Shortly after the shooting, Cabrera’s family disputed parts of the sheriff’s office account.
Joseph Cabrera said he was asleep when gunshots woke him, and he ran outside to find his father wounded on the ground.
In the body camera footage, Joseph Cabrera can be heard trying to tell the officers that it was his father on the ground as they shout at him to get back inside his house or he’ll be arrested
“I said, ‘Why you kill my dad? Why did you kill my dad?’ I said he didn’t have anything in his hand,” he said.
In their critical incident briefing, JSO paused and highlighted a portion of one body camera angle that shows the knife in Cabrera’s hand before he was shot.
Family members also questioned why officers did not use a Taser.

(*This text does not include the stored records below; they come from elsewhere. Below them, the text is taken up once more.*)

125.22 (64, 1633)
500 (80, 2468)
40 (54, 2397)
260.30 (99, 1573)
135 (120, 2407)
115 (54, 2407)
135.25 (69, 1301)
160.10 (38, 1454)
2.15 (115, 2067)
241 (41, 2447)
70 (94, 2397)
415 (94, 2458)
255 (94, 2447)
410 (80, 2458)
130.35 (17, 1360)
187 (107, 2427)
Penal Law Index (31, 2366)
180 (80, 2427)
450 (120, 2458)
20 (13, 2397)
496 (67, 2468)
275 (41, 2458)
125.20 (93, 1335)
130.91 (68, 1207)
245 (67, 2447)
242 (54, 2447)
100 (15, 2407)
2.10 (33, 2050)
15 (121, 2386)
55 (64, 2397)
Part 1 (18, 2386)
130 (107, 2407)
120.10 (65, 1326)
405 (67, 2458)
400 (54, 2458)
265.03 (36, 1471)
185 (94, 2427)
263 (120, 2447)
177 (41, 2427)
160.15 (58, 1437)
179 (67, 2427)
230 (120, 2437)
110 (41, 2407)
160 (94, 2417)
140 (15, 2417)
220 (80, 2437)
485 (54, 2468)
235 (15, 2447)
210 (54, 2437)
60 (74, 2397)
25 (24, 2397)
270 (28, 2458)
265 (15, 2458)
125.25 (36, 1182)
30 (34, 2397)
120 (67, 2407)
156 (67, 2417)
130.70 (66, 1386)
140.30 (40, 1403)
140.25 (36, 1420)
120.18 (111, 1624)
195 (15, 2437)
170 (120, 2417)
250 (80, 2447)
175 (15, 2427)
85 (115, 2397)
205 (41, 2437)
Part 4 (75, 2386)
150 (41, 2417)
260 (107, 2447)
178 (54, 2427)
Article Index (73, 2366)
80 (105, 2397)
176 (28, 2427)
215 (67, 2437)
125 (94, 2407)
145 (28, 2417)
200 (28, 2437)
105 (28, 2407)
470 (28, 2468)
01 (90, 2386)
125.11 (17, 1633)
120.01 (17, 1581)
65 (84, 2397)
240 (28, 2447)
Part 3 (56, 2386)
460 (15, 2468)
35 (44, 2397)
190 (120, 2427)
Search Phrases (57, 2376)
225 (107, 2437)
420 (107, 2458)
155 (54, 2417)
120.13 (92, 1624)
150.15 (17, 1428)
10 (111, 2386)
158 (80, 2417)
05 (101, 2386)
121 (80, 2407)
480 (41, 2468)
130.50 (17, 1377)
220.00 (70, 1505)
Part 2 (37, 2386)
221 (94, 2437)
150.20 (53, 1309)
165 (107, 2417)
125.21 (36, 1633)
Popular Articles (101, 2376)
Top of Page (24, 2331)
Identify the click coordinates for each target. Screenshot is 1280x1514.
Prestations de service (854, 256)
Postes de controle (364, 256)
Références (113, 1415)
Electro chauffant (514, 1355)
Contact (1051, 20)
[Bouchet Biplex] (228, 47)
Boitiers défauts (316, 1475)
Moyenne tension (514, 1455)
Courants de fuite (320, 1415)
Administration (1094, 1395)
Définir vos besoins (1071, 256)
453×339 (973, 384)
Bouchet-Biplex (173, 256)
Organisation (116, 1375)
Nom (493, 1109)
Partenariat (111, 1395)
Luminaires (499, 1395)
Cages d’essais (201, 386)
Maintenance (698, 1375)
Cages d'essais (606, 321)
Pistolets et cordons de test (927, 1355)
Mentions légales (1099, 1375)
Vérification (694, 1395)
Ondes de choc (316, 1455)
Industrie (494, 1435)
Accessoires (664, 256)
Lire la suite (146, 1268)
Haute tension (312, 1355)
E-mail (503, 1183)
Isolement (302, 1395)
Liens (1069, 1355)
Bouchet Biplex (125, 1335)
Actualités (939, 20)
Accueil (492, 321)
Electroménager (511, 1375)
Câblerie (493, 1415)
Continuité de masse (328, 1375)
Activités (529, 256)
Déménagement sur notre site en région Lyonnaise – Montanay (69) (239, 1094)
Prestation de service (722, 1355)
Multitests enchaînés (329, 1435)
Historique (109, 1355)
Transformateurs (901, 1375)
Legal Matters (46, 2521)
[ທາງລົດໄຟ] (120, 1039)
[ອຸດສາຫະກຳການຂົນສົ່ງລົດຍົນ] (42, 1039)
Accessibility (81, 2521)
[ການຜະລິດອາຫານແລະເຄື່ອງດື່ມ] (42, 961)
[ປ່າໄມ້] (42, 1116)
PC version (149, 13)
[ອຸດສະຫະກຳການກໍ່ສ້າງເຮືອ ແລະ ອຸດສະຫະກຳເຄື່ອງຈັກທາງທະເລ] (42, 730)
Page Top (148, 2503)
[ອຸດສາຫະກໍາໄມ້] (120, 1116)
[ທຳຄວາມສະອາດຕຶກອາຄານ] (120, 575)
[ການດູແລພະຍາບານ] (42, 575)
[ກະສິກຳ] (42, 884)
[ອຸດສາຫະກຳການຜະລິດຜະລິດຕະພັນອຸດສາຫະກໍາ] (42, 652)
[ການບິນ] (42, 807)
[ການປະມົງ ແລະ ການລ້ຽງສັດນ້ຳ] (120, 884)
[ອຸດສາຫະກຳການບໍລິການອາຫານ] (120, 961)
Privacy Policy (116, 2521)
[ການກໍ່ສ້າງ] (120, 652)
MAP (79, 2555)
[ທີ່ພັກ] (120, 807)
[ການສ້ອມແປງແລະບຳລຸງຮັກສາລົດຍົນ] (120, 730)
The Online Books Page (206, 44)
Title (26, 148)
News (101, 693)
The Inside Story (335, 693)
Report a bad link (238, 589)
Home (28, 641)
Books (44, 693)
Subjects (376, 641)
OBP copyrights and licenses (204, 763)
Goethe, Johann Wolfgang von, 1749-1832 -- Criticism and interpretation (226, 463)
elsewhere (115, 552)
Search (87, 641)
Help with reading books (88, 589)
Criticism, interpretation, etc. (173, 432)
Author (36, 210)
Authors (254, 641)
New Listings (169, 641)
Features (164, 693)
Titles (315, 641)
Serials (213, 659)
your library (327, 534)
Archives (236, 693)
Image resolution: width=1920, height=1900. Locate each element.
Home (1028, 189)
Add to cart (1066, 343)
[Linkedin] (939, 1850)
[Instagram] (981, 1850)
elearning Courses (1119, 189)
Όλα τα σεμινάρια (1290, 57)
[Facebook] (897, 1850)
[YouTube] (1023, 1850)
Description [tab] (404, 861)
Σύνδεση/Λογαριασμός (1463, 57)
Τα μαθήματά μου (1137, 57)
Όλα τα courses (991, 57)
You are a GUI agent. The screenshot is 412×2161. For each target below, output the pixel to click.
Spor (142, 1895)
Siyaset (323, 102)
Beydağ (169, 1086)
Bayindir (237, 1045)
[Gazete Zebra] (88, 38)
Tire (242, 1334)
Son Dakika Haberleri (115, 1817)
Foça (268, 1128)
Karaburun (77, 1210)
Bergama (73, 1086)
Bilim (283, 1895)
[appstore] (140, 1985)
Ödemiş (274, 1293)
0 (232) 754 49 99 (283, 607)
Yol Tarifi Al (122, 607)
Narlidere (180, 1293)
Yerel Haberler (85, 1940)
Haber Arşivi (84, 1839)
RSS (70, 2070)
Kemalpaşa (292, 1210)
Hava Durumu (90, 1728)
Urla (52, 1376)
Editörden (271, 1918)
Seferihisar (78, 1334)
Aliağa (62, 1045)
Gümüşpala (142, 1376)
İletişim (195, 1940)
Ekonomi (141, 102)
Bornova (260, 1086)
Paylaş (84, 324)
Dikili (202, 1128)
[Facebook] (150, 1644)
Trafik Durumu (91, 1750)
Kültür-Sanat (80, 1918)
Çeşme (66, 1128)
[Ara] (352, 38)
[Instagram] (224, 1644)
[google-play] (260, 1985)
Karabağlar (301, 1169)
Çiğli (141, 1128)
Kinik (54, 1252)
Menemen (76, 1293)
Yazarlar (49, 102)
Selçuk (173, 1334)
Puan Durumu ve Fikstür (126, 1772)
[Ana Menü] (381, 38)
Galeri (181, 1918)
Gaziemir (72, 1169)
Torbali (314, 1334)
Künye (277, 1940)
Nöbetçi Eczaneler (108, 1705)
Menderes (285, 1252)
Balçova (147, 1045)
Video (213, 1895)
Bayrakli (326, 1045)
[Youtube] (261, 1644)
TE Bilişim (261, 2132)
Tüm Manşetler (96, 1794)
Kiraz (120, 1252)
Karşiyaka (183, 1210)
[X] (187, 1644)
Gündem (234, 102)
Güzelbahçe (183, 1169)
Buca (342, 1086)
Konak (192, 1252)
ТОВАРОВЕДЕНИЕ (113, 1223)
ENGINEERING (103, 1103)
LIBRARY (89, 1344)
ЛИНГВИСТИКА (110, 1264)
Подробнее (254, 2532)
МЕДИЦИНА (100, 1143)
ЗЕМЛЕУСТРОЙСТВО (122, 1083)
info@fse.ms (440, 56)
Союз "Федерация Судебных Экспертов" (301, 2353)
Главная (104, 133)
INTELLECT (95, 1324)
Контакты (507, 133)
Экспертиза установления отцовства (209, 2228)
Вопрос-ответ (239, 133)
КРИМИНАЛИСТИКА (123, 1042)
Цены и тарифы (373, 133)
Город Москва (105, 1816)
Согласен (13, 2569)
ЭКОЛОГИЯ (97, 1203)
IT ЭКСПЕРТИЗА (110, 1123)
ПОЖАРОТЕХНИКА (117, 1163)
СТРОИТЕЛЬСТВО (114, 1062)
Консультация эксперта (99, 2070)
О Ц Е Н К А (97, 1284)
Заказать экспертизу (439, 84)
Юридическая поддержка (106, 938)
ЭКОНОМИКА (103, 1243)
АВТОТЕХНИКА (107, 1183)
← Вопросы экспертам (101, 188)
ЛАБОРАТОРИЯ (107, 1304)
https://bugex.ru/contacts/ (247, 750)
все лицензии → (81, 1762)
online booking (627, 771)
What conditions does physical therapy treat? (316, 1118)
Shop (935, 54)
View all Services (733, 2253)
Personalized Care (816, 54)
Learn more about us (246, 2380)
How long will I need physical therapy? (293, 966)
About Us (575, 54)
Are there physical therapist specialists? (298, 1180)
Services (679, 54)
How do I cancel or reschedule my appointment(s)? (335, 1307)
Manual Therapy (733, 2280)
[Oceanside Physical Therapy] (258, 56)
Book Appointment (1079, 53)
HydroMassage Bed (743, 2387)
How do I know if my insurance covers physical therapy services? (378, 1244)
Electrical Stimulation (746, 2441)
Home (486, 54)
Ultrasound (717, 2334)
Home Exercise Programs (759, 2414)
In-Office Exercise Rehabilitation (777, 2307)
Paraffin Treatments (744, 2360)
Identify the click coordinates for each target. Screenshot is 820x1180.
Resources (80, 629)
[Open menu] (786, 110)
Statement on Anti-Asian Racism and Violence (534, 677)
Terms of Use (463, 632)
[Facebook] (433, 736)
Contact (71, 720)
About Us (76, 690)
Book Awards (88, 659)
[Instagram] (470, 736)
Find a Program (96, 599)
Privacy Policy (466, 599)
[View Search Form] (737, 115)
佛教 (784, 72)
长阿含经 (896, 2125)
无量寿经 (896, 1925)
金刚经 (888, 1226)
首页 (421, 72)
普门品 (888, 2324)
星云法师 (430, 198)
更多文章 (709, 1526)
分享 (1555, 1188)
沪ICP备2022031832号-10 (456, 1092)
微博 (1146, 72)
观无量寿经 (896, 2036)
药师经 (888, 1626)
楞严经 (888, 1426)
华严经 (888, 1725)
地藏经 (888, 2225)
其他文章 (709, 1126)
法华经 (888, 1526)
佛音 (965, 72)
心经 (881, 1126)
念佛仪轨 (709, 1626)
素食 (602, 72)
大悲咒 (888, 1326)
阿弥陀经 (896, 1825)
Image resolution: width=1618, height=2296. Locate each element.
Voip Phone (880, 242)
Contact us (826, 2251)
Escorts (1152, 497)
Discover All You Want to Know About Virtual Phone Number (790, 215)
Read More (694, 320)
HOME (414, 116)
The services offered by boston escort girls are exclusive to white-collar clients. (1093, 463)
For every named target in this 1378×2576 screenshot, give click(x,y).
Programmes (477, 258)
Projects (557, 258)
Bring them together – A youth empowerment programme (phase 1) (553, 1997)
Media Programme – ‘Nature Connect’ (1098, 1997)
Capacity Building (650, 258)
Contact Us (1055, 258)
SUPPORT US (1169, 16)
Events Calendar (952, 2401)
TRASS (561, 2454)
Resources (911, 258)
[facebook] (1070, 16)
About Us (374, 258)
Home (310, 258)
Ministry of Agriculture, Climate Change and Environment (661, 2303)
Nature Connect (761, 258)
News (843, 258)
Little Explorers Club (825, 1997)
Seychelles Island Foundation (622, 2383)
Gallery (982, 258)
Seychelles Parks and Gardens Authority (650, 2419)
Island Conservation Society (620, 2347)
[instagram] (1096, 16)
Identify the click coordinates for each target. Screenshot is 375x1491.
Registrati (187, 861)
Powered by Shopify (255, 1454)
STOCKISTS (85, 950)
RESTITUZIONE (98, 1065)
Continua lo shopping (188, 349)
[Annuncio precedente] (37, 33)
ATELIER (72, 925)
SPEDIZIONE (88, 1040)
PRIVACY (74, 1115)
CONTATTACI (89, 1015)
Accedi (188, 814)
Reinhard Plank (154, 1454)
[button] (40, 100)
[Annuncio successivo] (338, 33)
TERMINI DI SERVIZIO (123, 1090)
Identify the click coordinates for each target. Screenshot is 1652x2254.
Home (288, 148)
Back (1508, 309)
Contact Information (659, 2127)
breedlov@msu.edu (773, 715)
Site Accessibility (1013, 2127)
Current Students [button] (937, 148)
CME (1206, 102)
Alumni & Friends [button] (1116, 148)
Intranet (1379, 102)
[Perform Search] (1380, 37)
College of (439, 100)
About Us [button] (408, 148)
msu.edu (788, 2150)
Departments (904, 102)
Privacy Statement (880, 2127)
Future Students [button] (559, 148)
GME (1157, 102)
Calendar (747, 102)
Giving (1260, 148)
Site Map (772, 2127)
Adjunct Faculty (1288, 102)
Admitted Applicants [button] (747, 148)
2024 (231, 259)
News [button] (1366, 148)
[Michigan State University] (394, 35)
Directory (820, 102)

“It was 22, 25 shots, I counted,” Joseph Cabrera said. “Why too many shots?”
But Sheriff T.K. Waters said shortly after the shooting that Jose Cabrera made a choice to pick up the knife.
“When he grabbed the knife, [the officer] told him, don’t grab that. He told him not to bring it with him, but he did it anyway,” Waters said. “(He) left (them) with very little choice. When you are advancing toward a police officer holding a knife, the result is going to end up pretty much how it is.”
Cabrera’s daughter said her father struggled with mental illness.
“He was schizophrenic, bipolar,” she said.
After the State Attorney’s Office completes its review of the incident, JSO will then conduct an internal review to ensure the officers acted within policy.
News4JAX tried to contact Cabrera’s family after the video was released on Friday, but did not immediately hear back.